The article states, that 20% of internet use is Mobile. 20%!!! So think, as a business, that means potentially you are loosing 20% of your business to the shop close to you that has a similar business. It does not mean they have a better business. It does not mean they are running the business better than you, it just means you cannot be found.

The tail end of this article discusses how there is such a void in the way systems are created, in a sense we need to make sure we are using a platform that can be worked on seemlessly though mobile and desktop and all other devices. At Dynamic Digital Consulting, we have done so… Simply put, we can make your desktop site, both user friendly, and provide you the ability to update your Desktop site, while it seemlessly changes your Mobile site. Want to find out more? Let us know, call us or send us an email. Let get to the article.

Mobile Ready Websites with seamless integration to desktop

We are ready with seamless integration of mobile and desktop websites.

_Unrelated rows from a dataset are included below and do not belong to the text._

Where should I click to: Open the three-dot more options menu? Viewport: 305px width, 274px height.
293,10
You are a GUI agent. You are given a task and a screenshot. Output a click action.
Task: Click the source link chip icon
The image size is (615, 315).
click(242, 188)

Change your desktop site, and it will change your mobile site


Thank you to for providing such a fantastic upto date article.

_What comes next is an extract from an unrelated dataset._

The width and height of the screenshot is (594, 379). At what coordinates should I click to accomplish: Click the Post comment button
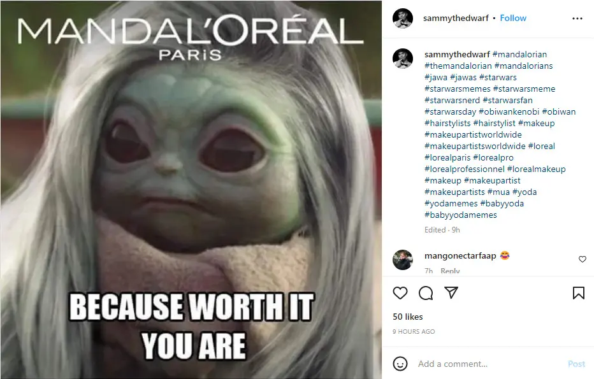pyautogui.click(x=576, y=364)
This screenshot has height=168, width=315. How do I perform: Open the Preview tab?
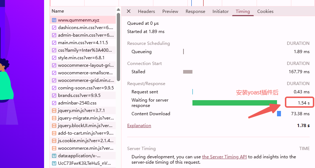tap(170, 11)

Throw away your desktop. Close your laptop. In the blink of an eye, the “old way” has been replaced by mobile technology in all its forms: cellphone, tablet, mini-tablet and even, to a certain extent, advanced in-car telematics.

Of course it has.
Hundreds of analysts have filled thousands of blogs describing how first 2010 – then 2011 and now 2012 – was to be the “Year of Mobile.” But unlike all the other grand “Years of” we’ve seen, this is different. It’s bigger. Badder. It’s like a coming storm, rolling in off the horizon, and far too serious for a clever marketing catch phrase.

What the mass adoption of mobile means is nothing short of a tipping point, a shift in behavior when the technology that gives us more freedom becomes the first, second, and preferred way to use the Internet. Period. No matter whether you go online for information, entertainment, to buy something or do all three.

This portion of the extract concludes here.